Which people does the interview transcript below mention by name? List each one once.
** BEGIN SOURCE **
And Lewis was a guest in 1974 on the original "Firing Line," with William F. Buckley Jr.
He had, of course, been beaten badly in Selma when he was marching over the Edmund Pettus Bridge in 1965, the same year Buckley and Baldwin debated.
Now, Buckley's first question was about the right to vote.
Listen to Lewis's response.
>> I think we have seen some changes in the South since the Voting Rights Act of 1965.
The polling place, the ballot box, in a real sense, has become not just a place for the white man but has become a place for the Black man, particularly in 11 Southern states.
Before 1965, there were less than 50 Black elected officials in 11 Southern states.
Today, there are more than 1,400.
In many parts of the South, we had very few registered Black voters.
Today, there are more than 3.5 million.
So Black people see the ballot box and as their means, their instrument toward freedom and liberation.
>> Yes.
>> In 2021, is it still true that the ballot box is key to freedom and liberation for Black Americans?
>> Yes, because if you -- if you aren't able to change people's hearts, as it has been said, at least you can change their behavior.
And it is taken for granted by many people in this country that the right to vote is fundamental and that it will always happen.
But as we see happening across the country, that right to vote, that access to the voting booth, is in danger of being restricted, especially for Black and Brown people.
And so, yes, we see -- I'm a Black person.
We see the right to vote as access, as freedom, as equity, as equality, as a fundamental right as an American, not just an African-American but as an American.
Why would you pass laws that people can't vote on Sundays after church?
Because you have Souls to the Polls.
Wouldn't you, as a patriot -- as a patriot -- want as many people as possible to be able to vote without any restrictions?
That seems like what America should be about.
But every time, if you look back in history, if you look at what happened after Reconstruction, when Black people started to gain political and economic equity or equality, it has been -- there have been efforts to take it away.
And that is exactly what is happening now.
>> That's exactly right.
Republican legislatures are moving to pass laws across the country in the name of securing elections and preventing future voter fraud because of a big lie, which is that President Trump is insisting that the election was stolen from him, something that we all know is not true.
Look, how do you think about your role as a journalist when you're covering these voter-integrity questions and voter-access laws?
>> Yeah.
>> And do you think that there is a space for journalists to be also activists?
>> Yeah, I think there's a space for activist journalists.
I'm not an activist journalist.
I just -- I'm just a truth-teller.
I'm just someone now who -- a journalist who doesn't believe in giving the same weight to lies and disinformation as I do with truth and information that will help the American people.
I think that, at the end of the day, my job is to inform people, and especially during a political season, to make sure that we have an informed electorate.
And so how do I see my role?
Well, I mean, let me ask you this question.
If you look around the media landscape, and let's just look at prime time and cable, how many people do you see look like me?
>> Right.
>> And so when people criticize me and they say, "Yo, Don Lemon's a race baiter," or, "Don Lemon focuses too much on race," I look at that and say it's B.S.
And it's people trying to silence my voice or people who don't want to hear my voice.
There are people who don't look like me, which is 99% of the people who are on television, especially in cable, who don't look like me, it is okay for them to give their point of view and their opinions and to say about America and criticize America and to criticize politicians and anything else that's happening in the news and in the world, and it's okay for them to do it.
** END SOURCE **
** BEGIN DATA PROVIDED **
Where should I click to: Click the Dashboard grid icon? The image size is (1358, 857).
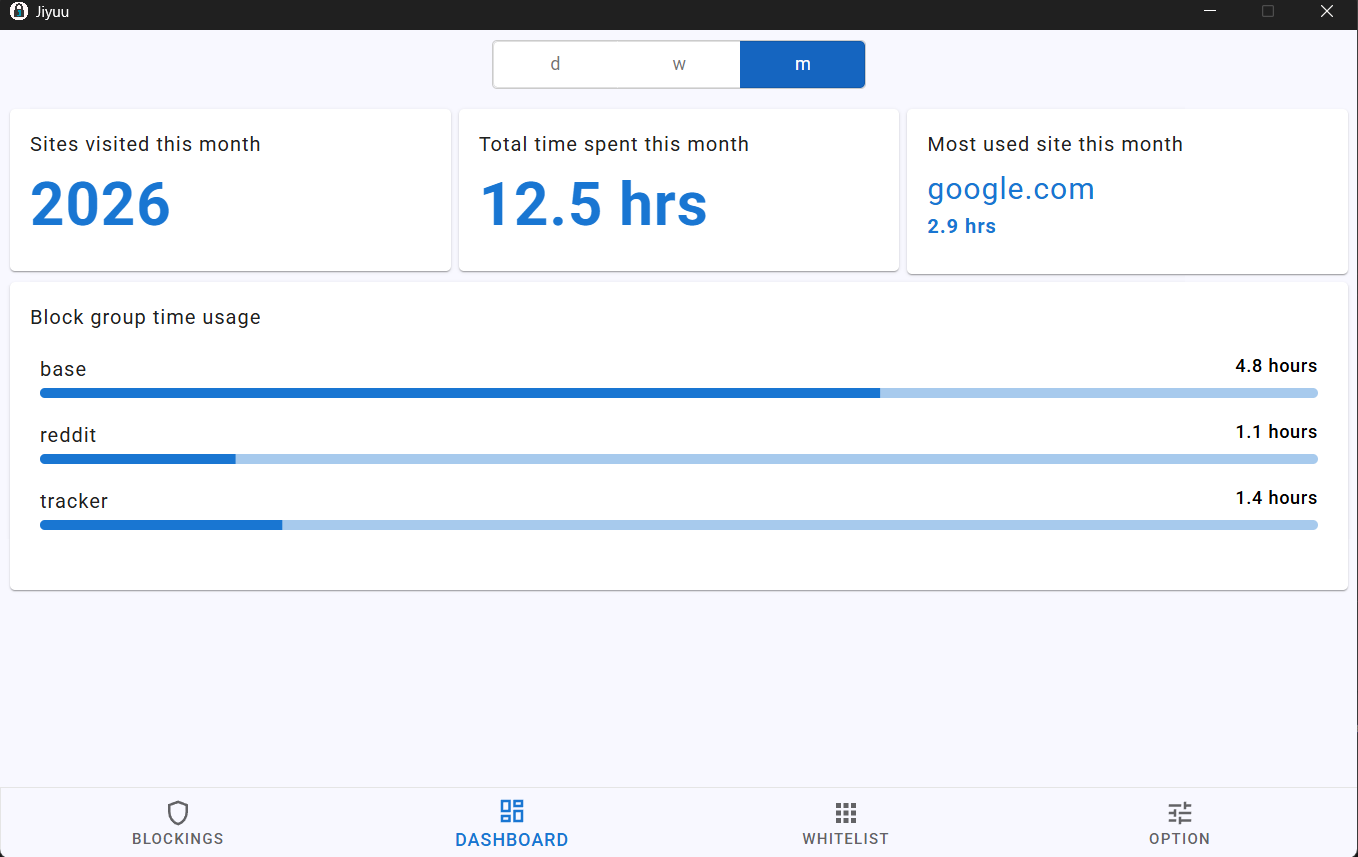point(512,811)
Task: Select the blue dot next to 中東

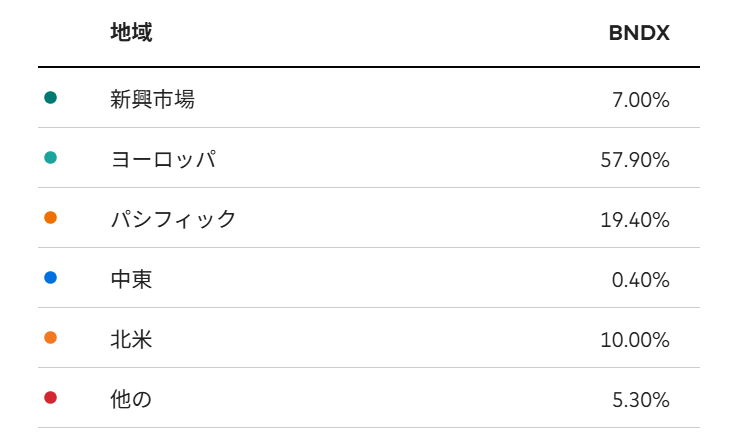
** END DATA PROVIDED **
-- CORRECT RESULT --
- Lewis
- William F. Buckley Jr.
- Baldwin
- President Trump
- Don Lemon